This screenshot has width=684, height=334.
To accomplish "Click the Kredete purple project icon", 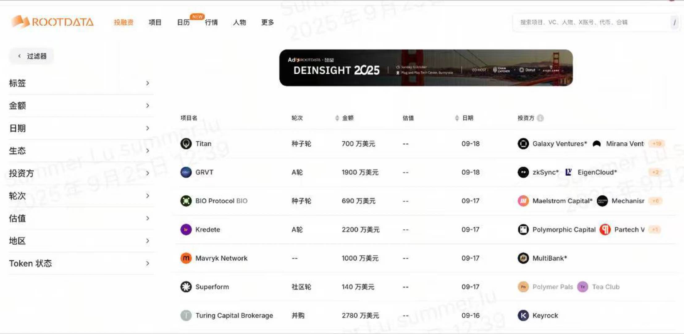I will coord(186,229).
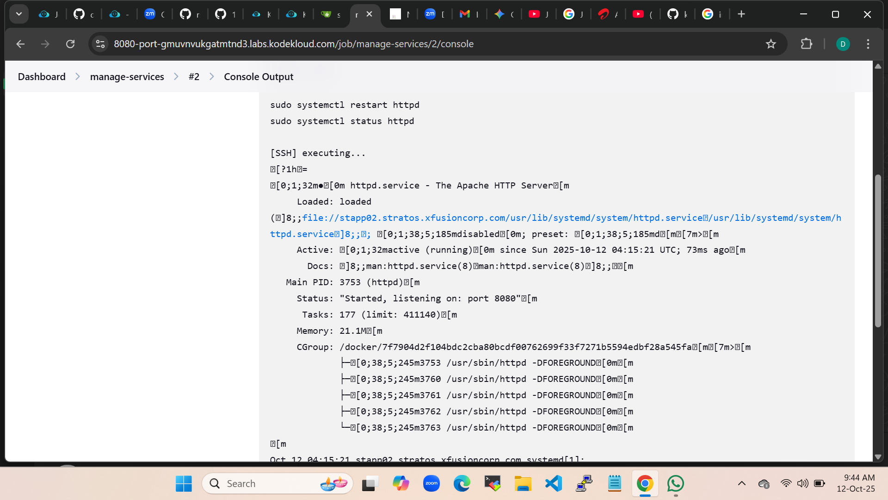Open Visual Studio Code from taskbar
888x500 pixels.
(553, 483)
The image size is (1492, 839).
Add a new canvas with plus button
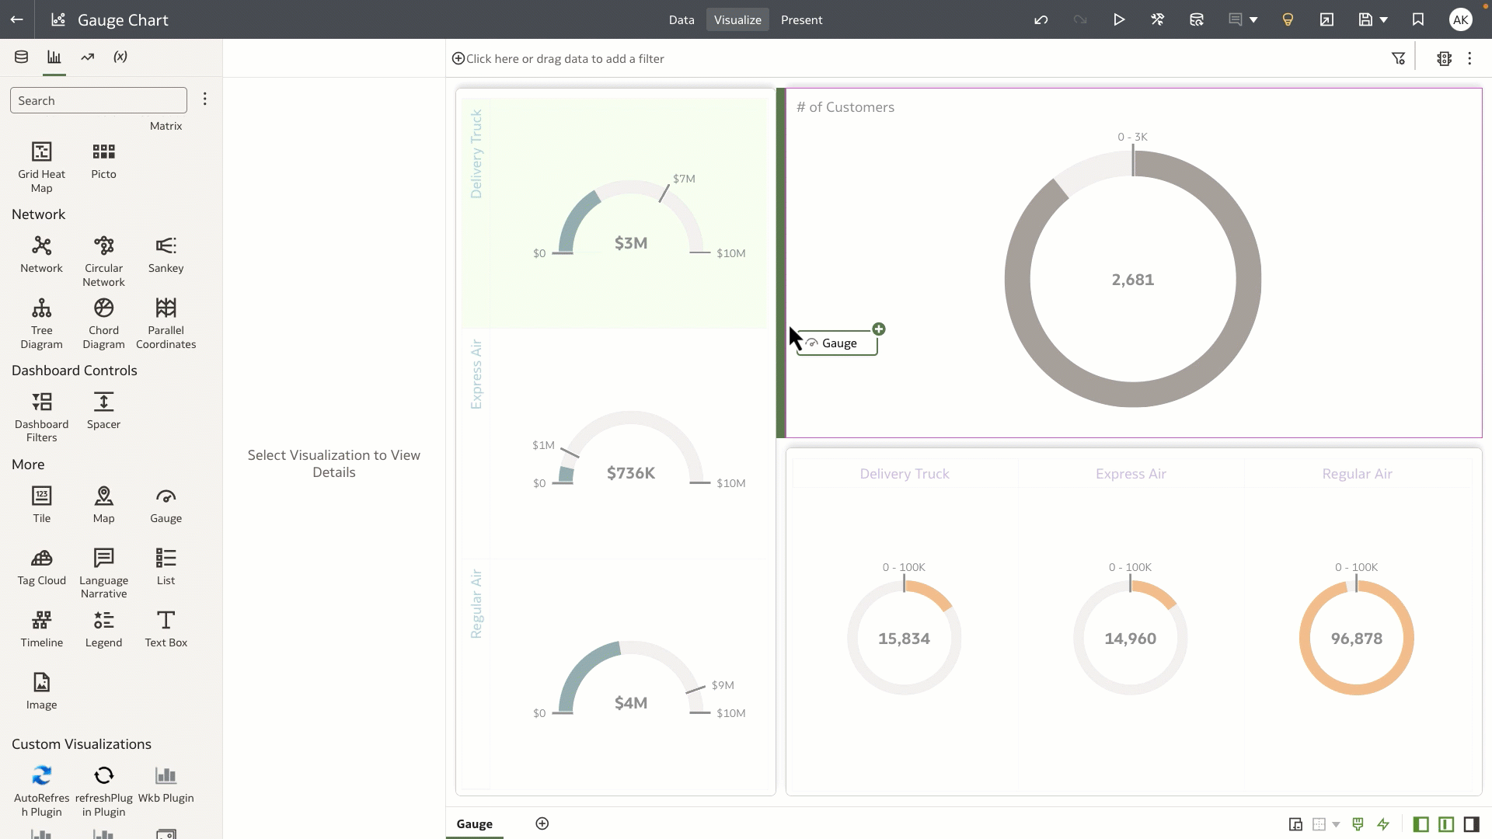click(x=542, y=823)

**To do**
What you write must match, line for line, the records from the line containing "The image size is (1492, 839)." through the last line, with every picture left out.

**Task answer**
The image size is (1492, 839).
Add a new canvas with plus button
click(x=542, y=823)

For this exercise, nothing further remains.